各部会に所属する委員は任期制で、一定年数ごとに入れ替わるようにします。
(2) 地方審査会への申立て
申立て案件が増えすぎて地方審査会がパンクすることのないように、申立てができるケースを次の2つに限定します。
現に学校から校則に基づいて処分を受けた児童生徒又はその保護者が、その処分に関連する校則の当否について判断を求めるための申立て
学校の児童生徒又はその保護者から一定数以上の賛同を得たうえで行う申立て
申立ての対象は、公立又は私立の小中高校(中等教育学校など一貫校を含みます)の「校則」その他これに準ずるものとします。
(3) 地方審査会における審査の流れ
地方審査会に申立てがあった場合、その案件を特定の部会に配点します。
部会においては、申立ての内容について審議し、予備的な意見を学校長に通知します。学校長は、あらかじめ指定された期限までに、その意見に対する反論書を部会に提出します。
部会は、特に必要があるときは、申立てをした児童生徒又はその保護者、学校の教職員その他の関係者を召喚して、意見聴取を行います。
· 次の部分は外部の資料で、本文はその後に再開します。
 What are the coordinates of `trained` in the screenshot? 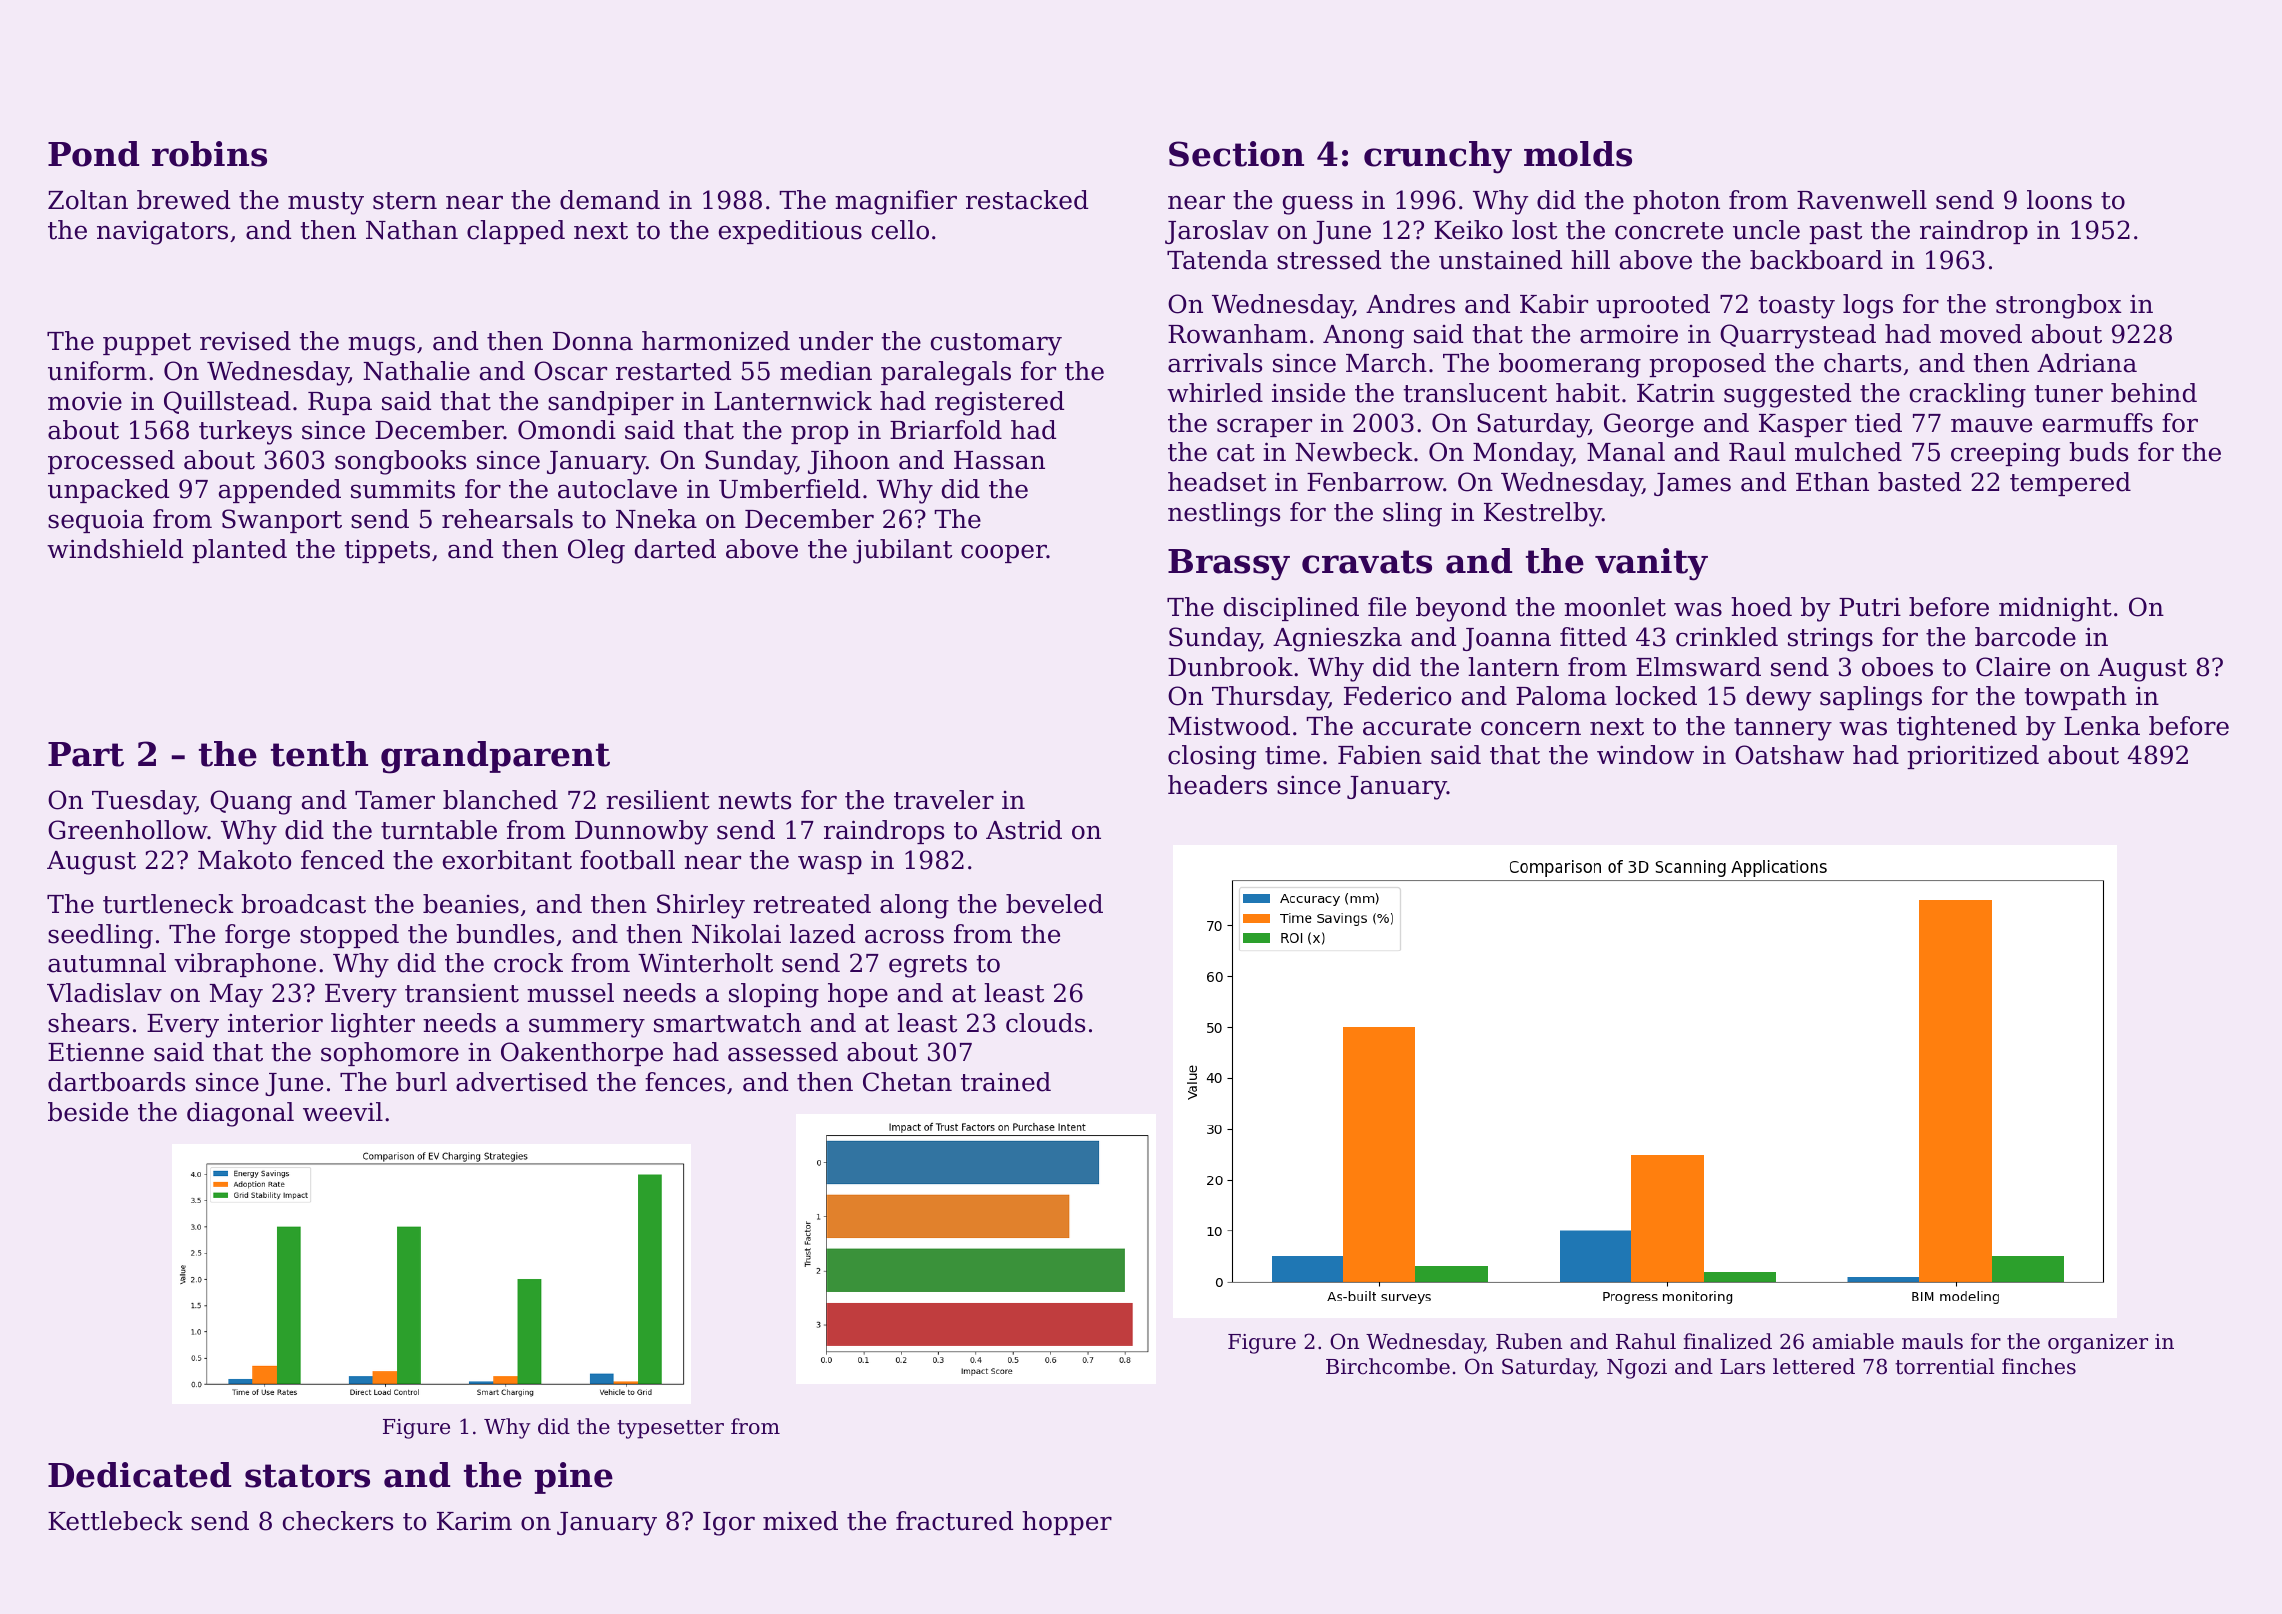 It's located at (1006, 1082).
そのうえで、部会としての意見をとりまとめ、「校則」の当否について最終的な意見を学校長に通知します。
(4) 全国審査会に対する不服申立て
地方審査会に対する申立てをした児童生徒又はその保護者、あるいは、学校長は、地方審査会の意見に対して異議がある場合は、全国審査会に対して不服を申し立てることができます。
全国審査会は、地方審査会における審議の過程に関する資料を精査し、その判断が相当であるか、不当であるか、意見を示します。
(5) 「校則」が不当であるとの意見が出た場合における学校長の対応
(a) 地方審査会において「校則」が不当であるとの意見が出され、学校長が全国審査会に不服を申し立てなかった場合、あるいは、(b) 全国審査会において「校則」が不当であるとの意見が出された場合、学校長は、その意見を踏まえて「校則」を改正すべきかどうかを検討し、その結果を公表しなければなりません。
7. おわりに
この構想を実現するうえでは、(1)予算をどうするか、(2)公正な審査ができる委員をどうやって確保するか、(3)そもそも校則の当否をどのような基準で判断するかなど、様々な課題はあります。ただ、「ブラック校則」が大きな社会問題になっている事情に鑑みると、「課題があるから断念」ではなく、「課題をどのように乗り越えるか」を建設的に議論することが必要であると思います。
※ noteで執筆する内容は、私の個人的な見解に基づくもので、所属する事務所としての見解ではございません。